> [The records]:

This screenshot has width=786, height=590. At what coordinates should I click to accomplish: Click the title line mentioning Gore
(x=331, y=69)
---
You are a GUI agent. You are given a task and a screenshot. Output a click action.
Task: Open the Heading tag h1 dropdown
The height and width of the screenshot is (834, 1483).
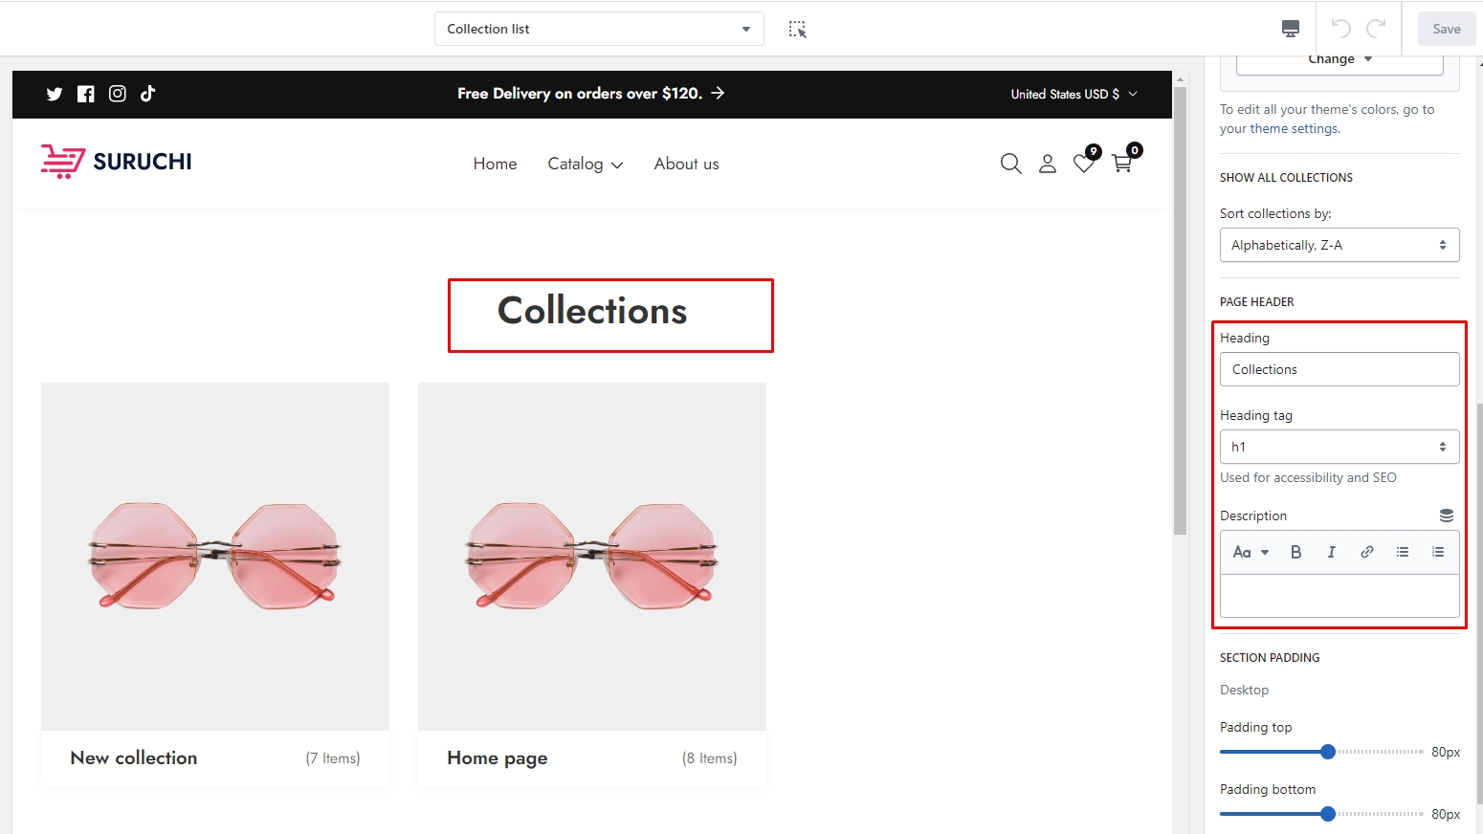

> [Work instructions]:
Lines to set down from above: the line with "Task: Open the Heading tag h1 dropdown", the line with "The height and", and every line between, each exactly as written.

> [Finished task]:
Task: Open the Heading tag h1 dropdown
The height and width of the screenshot is (834, 1483).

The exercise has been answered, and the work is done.